だがそれは容姿と性格の話。彼女には大きな変化があった。
もともと私はゲームが大好きであった。
プレイするハードはもっぱらPS4だが、時には中年に差し掛かるこの年齢でも朝までゲームをし、寝ぼけ眼で出社することもあった。
彼女はそんなゲーマーな私に『何が楽しいのかわかりません』と言っていた。
だが。前述のコロナ禍である。
巣籠を強いられた婚活女は、あろうことかニンテンドースイッチを購入。
その中で選んだスプラトゥーンでついに彼女はテレビゲームの面白さに気づいたのだった。
そしてそれから1年後の現在。
彼女は、SNSで彼女のプレイIDを検索すれば「佐々木さんと一緒にプレイできて光栄です」「佐々木さんとマッチングできました!」「佐々木さんありがとうございます!」と言った尊敬と称賛の投稿に溢れている。
そう。なんとなんとまさかのゲーマーの才能が開花。
つい1年前までコントローラーすら握ってこなかった彼女が、今では有名youtuberから配信コラボ依頼が多数舞い込む人気者になってしまった。
覚醒。
スプラトゥーンの魅力に憑りつかれた彼女は、いまはその生活の中心にスプラトゥーンを置き、会社を定時であがるとすぐに帰宅⇒すぐに家事食事⇒22:00〜2:00までの4時間スプラトゥーンの世界にどっぷりという丑三つ時のシンデレラとなった。

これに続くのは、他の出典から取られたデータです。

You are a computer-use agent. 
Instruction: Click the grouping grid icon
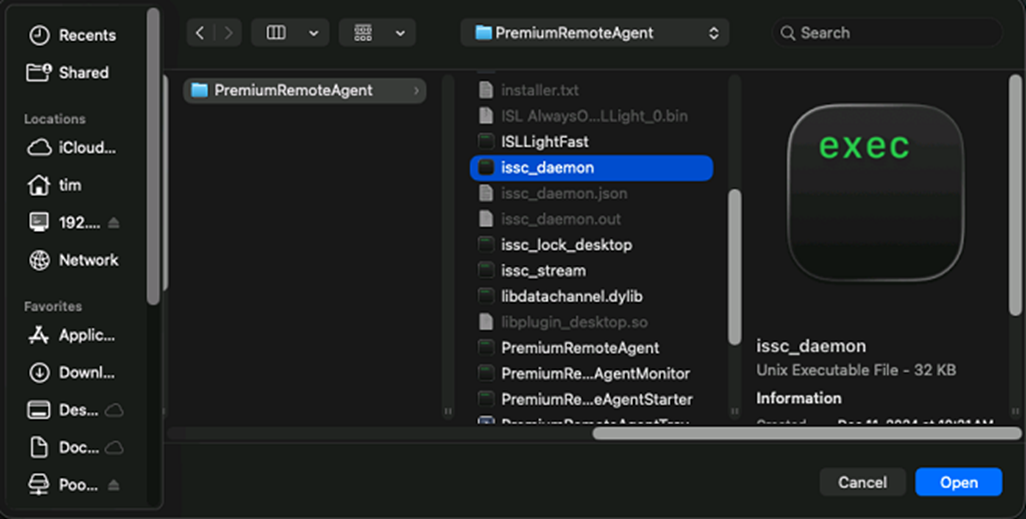363,33
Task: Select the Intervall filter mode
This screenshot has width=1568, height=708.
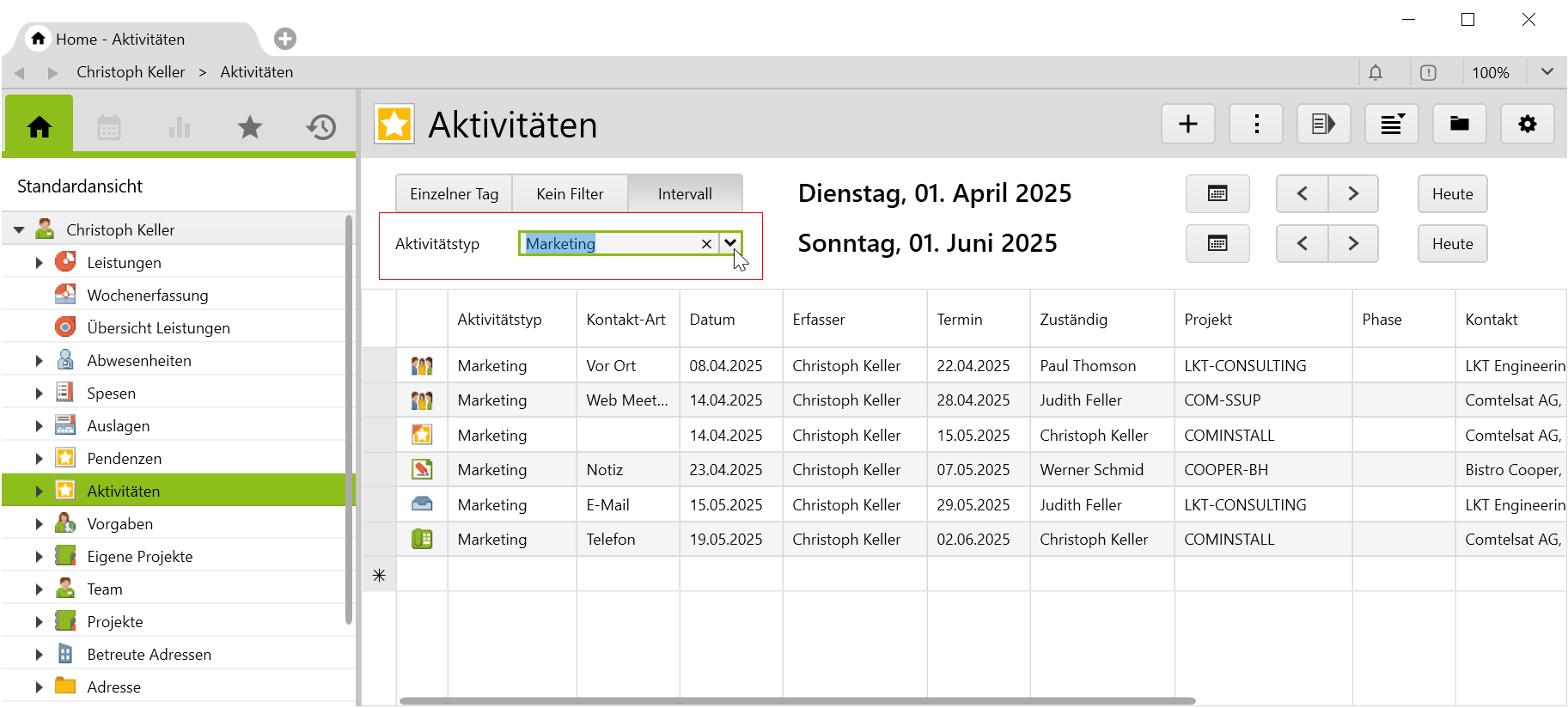Action: click(685, 194)
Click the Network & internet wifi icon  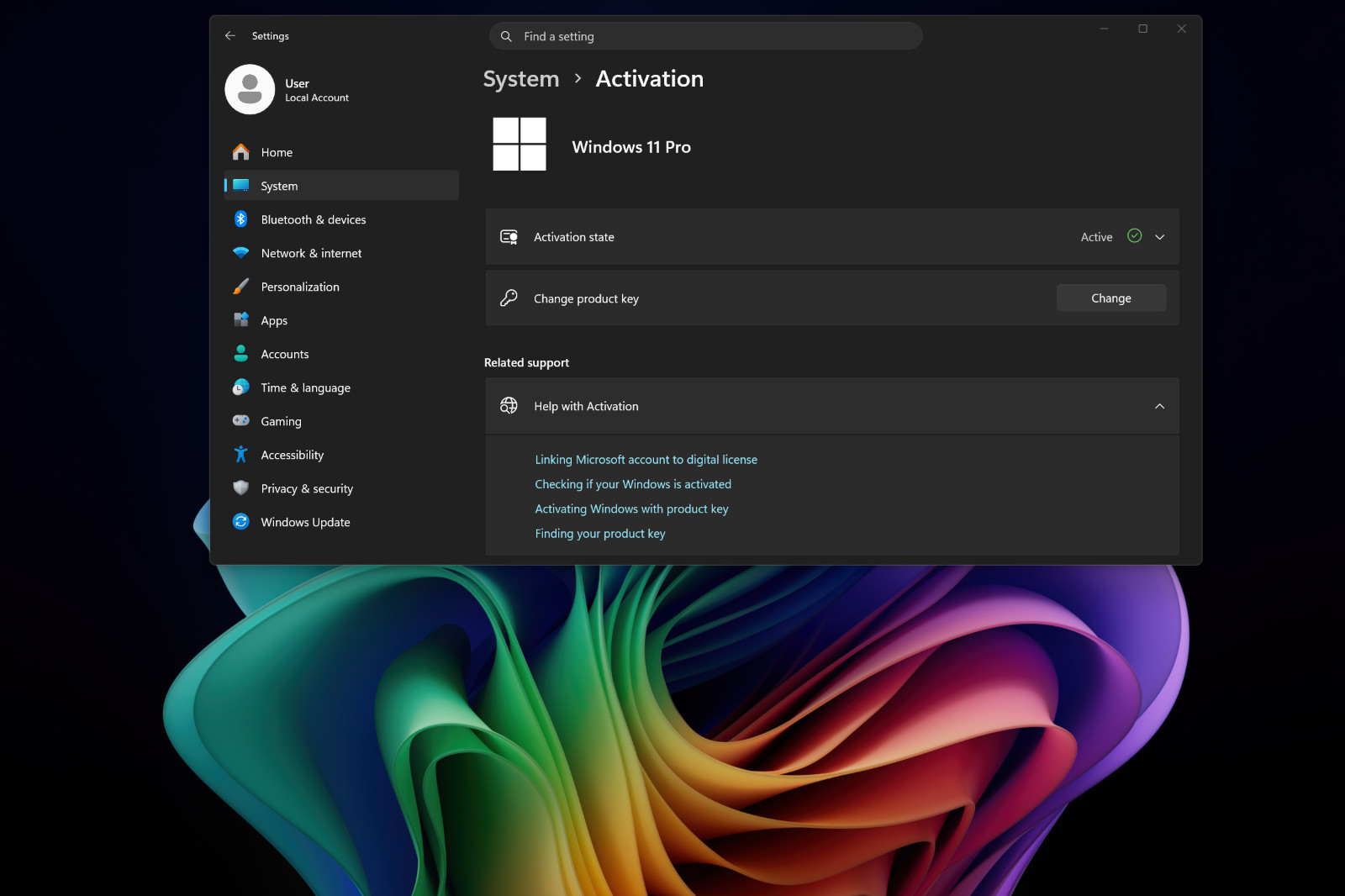coord(241,253)
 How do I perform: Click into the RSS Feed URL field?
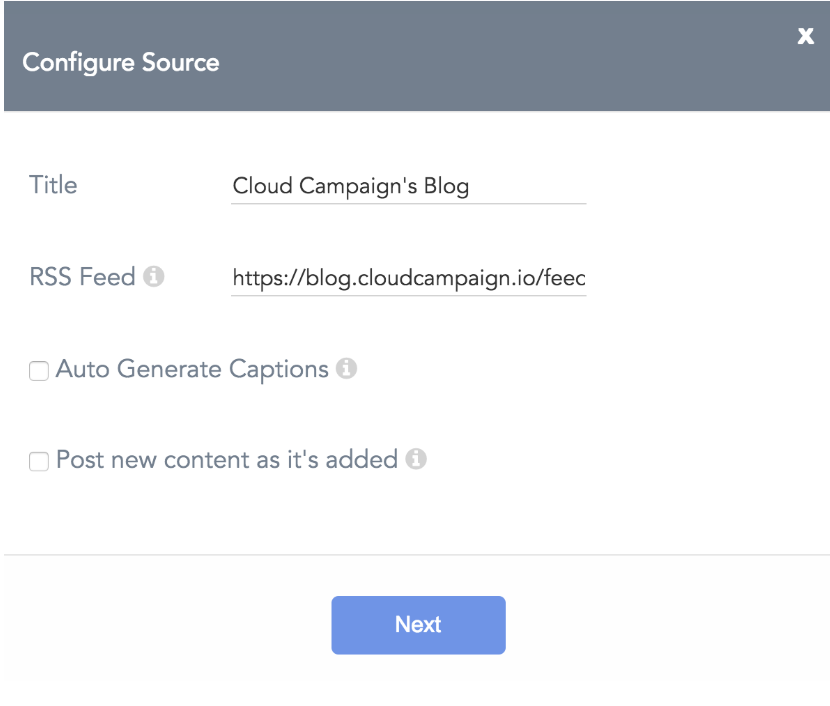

実際にその腕前をみたことはないものの、実力は凄まじいと各支援者達の投稿が物語っている。
『私、彼氏がめちゃくちゃほしいんです』
そう語った彼女は未だに彼氏ができない。
しかし、それ以上にたくさんの顔の知らない友人に囲まれている。幸せそうだ。
人間、才能はどこに眠っているのかわからない。
どんなきっかけでそれが花開くのかはもっとわからない。
私の才能はどこにあるのだろうか。
もう開いていたりするのだろうか。
いずれにせよ、日々の生活に彼女程の潤いが無いのは確かである。
助けてホリエモン。空を自由に、飛びたいんだ。